📝 AITA for not being responsible for my sister's debt?

By Puzzleheaded_Arm2591 • Score: 1 • April 8, 2025 12:34 PM


Hey guys, so this will be a long one. But I will try to summarize the events.

So, I am 30 (F) with a sister 3 years older than me. My parents have always sheltered my sister, a fact that I completely understand as she was always in some trouble and needed help. Money wise she has received a lot of that, she has had two marriages my parents fully paid and the first marriage was an extravagant one ( many thousands of dollars). My wedding was a small and a simple one. My parents help with some expenses but not all for sure, they paid like 1/3 of the cost but as I said it was a cheap one.The house I live in was remodelled for my sister by my parents but she cheated on her husband and divorce and she didn't want to live here anymore. She went to the other home my parents owened.

Since 2015 every month I sent money to my parents and my sister to help them, the amount averages from hundreds of dollars til a few thousands. I helped them fix cars buy cars stuff, with bills, daily products , even gas bills and I am sure I am forgetting a lot, I was almost sending a monthly salary, many times more than the average salary.
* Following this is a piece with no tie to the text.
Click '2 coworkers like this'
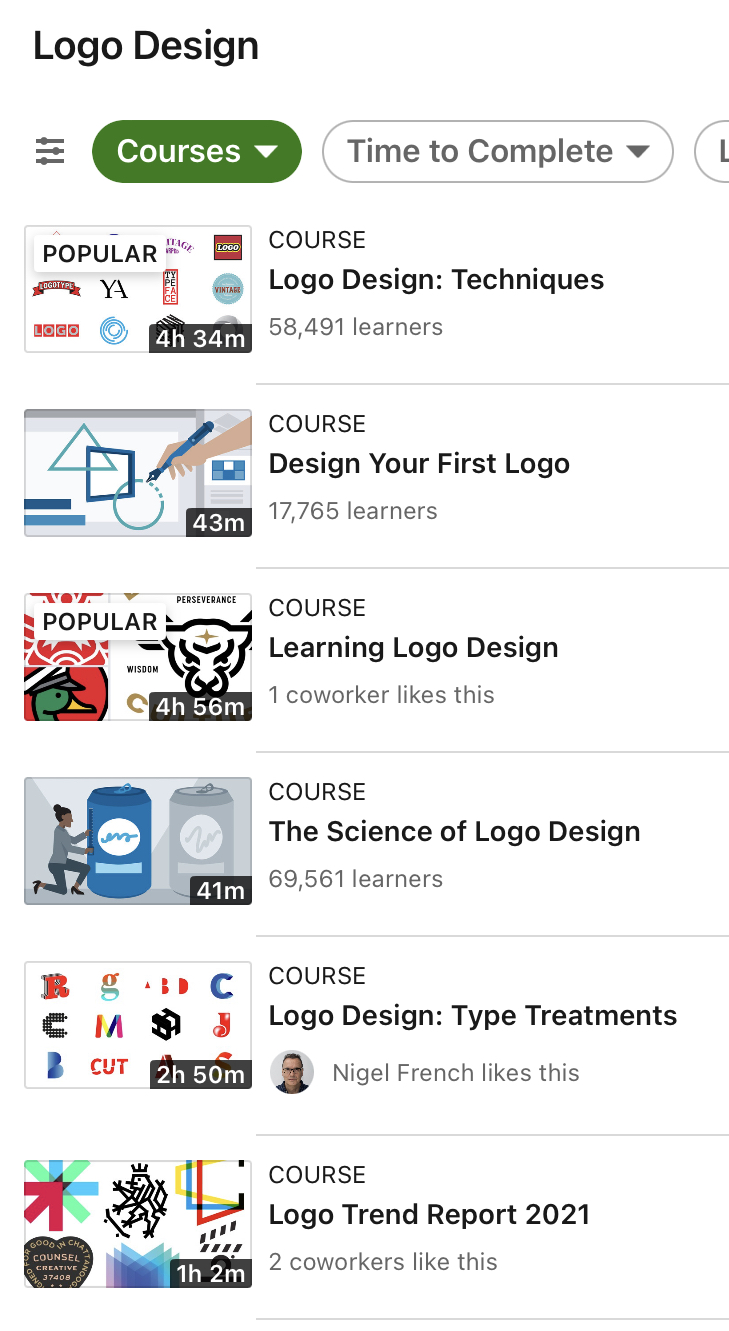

Two years ago I was pregnant with my daughter and it seems that debt got out of hand and they sold one of the houses and saved the one I live in and I also became the owner. During this time I also gave money to them monthly and to the lawyers etc I appreciate the gesture for sure. Then after 6months my sister decides she wants to take a loan to buy a house in a specific area, same area as the house my parents sold. I am telling her not to mess with loans and banks and since my parents have two houses we can split them, one each. I hate any kind of debt and messing with banks. So I offer her the house I live in, although it would be a hassle to change our lives with a baby, and me to move to the other one which is of less value due to its location and square meters, but I wanted to help her so my husband also accepted. So, she could take the house I live in and sell it and buy whatever she wishes. She denies this offer as she wants to keep the other house as well. She agrees on a house that the loan doesn't cover.. She and my parents demand I take a loan which I hated but I took one and gave them the money, but the loan I took wasn't covering all the costs.

Now one year later, they demand I be the bondsman so my sister will take a new loan for the missing sum. I don't want to be involved again with banks they had a year to find the money, that was the agreement with the owner of the house my sister bought, and I have already given her thousands of dollars.

I need to mention here I was again pregnant and they started bothering demanding money claiming that I owe them and that I am ruining their lives and I am ungrateful and so on. I loose the baby, really bad experience as I was 4 months. None of them called me or came to see me at the hospital.

However I sent my sister that OK I will help you out but it will be the last time and then I want no contact. She tells me that she is fine and doesn't need my help. So I block numbers amnd I am thinking I am done and that is good. But after like a month, I receive a letter that they don't want me as their daughter and I should help them and because of me my sister is in danger of going to prison and I am ruining her life as well as her sons.

I do feel terrible, but I am not alone and my husband doesn't want me to be further involved. However I do feel bad. So, aita for not wanting to be her surety on a new loan?

PS. I want to mention here that they did help me study. In the country I live, education is free so it is not like they needed to take loans. But I was studying in another city, and my parents supported me to be fair. They did the same of course for my sister, who was in another city.